* Part of a data file
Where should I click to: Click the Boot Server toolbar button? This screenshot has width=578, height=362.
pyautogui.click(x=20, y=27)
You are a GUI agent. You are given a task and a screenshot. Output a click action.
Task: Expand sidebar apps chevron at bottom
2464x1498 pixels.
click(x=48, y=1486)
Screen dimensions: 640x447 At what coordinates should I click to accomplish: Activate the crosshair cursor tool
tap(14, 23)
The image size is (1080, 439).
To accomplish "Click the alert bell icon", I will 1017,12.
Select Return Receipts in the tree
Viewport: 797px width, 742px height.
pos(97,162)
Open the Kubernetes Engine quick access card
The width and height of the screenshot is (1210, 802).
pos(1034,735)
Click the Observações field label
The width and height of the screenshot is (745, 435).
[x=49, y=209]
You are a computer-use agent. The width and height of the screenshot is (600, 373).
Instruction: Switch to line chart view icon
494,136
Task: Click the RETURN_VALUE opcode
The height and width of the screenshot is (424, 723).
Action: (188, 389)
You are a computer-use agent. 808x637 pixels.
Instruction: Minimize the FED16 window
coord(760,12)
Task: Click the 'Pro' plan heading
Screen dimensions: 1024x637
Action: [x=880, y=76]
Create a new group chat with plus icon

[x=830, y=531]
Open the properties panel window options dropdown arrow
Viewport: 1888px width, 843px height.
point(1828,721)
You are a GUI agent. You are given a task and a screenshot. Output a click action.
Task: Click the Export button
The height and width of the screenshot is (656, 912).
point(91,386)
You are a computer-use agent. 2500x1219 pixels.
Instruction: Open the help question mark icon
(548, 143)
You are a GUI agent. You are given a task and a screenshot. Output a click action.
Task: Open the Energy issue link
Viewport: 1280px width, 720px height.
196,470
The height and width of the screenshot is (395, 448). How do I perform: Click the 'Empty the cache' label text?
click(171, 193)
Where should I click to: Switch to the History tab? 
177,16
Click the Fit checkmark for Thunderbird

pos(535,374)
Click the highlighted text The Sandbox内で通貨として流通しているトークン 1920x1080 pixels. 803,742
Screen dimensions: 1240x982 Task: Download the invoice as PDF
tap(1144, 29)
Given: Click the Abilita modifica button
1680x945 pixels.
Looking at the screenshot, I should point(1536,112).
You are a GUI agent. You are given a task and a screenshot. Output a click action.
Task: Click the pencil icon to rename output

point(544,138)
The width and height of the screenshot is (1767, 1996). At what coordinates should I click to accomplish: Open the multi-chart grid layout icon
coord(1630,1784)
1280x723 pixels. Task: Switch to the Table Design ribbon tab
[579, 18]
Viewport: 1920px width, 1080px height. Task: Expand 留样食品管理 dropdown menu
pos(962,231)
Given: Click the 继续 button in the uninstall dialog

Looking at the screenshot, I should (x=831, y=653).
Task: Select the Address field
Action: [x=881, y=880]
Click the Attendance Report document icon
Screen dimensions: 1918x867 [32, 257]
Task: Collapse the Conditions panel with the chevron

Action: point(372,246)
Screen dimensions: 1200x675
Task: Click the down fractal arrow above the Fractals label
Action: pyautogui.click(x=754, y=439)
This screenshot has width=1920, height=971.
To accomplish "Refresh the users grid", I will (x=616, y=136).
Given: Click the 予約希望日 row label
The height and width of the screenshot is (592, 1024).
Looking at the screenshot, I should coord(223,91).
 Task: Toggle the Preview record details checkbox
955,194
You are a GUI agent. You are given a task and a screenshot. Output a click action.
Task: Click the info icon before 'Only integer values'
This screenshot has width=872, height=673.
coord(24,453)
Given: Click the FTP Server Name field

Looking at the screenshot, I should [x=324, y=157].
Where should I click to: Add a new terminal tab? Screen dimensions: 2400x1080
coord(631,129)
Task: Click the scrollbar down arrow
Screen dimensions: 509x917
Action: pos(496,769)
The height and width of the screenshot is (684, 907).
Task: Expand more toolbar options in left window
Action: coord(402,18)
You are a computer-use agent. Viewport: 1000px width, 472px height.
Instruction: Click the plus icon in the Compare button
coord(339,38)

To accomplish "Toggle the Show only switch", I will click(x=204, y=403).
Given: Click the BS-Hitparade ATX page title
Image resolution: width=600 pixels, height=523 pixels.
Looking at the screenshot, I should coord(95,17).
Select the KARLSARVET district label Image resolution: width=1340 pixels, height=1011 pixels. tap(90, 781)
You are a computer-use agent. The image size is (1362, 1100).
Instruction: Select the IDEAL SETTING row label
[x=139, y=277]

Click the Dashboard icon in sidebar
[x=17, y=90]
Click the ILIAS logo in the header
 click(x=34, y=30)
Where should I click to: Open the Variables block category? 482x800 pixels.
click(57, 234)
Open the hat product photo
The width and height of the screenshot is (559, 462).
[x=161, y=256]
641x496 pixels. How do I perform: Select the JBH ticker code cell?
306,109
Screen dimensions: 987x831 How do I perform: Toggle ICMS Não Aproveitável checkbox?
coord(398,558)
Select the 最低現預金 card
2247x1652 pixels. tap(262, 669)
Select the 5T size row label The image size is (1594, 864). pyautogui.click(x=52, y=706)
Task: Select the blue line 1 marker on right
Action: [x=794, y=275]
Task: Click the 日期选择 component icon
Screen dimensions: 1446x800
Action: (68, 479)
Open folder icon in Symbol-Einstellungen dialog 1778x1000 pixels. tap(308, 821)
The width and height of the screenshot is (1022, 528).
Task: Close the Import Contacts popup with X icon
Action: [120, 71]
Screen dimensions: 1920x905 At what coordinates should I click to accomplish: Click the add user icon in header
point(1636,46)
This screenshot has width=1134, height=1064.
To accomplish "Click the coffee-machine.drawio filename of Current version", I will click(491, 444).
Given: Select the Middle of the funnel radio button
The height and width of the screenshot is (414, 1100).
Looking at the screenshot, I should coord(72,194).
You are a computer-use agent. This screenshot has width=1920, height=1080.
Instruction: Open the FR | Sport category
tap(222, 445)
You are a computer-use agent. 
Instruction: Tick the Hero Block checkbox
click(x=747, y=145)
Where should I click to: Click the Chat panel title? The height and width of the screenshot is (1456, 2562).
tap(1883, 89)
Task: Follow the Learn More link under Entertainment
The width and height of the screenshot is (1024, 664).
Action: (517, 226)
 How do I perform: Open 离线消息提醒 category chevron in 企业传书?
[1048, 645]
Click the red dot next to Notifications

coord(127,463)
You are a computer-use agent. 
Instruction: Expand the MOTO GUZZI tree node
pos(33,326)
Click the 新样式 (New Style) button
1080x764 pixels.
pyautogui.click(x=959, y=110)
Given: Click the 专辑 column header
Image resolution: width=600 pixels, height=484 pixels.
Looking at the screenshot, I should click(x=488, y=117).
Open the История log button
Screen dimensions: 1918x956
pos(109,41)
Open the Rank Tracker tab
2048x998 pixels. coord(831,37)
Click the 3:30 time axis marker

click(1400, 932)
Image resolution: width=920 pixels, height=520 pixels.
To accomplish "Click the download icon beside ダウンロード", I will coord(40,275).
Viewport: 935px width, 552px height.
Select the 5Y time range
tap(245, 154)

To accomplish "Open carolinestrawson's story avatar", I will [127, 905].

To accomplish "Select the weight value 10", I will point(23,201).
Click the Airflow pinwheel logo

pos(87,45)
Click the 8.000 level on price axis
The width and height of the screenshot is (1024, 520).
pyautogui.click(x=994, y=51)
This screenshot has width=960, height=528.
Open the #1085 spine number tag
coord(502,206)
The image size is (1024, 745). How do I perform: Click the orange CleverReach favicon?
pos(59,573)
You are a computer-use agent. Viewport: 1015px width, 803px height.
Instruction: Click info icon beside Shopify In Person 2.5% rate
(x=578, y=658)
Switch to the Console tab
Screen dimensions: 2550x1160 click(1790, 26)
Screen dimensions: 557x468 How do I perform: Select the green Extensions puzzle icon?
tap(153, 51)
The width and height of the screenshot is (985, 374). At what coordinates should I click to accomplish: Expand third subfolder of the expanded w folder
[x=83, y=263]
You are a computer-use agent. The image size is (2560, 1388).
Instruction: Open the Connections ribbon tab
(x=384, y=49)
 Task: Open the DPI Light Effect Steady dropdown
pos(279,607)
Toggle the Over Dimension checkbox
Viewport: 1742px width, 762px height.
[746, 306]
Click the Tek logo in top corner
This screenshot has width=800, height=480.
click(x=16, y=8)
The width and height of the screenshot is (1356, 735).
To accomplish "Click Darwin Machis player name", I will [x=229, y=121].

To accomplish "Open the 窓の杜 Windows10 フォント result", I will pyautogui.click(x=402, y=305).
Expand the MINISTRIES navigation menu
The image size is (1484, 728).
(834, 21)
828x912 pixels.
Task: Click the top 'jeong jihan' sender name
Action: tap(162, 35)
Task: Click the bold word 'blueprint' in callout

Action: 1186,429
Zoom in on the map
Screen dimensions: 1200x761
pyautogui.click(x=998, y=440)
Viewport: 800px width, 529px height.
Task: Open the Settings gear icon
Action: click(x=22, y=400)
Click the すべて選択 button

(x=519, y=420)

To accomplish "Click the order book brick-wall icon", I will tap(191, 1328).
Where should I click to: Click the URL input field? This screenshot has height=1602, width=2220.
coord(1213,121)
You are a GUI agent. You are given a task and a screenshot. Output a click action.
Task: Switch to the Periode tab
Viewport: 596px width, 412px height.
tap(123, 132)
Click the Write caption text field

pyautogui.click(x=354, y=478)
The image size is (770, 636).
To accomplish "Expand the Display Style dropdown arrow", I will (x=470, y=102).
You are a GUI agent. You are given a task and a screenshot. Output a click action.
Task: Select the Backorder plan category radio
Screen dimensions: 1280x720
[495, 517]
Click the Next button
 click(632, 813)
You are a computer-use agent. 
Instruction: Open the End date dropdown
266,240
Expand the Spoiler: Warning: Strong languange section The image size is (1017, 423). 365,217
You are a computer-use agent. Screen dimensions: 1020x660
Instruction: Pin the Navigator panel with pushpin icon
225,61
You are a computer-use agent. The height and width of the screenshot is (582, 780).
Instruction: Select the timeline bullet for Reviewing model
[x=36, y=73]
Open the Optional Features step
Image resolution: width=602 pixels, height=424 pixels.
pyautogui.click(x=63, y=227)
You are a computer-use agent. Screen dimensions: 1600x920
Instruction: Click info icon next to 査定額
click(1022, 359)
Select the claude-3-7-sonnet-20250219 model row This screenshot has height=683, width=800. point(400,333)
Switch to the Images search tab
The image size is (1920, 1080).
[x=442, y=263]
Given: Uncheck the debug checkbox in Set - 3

* Instructions for the task
How many lines of the entries above contain the string "sidebar", counting only matches with the same case? Give the number alone.

* Reply to the exercise
2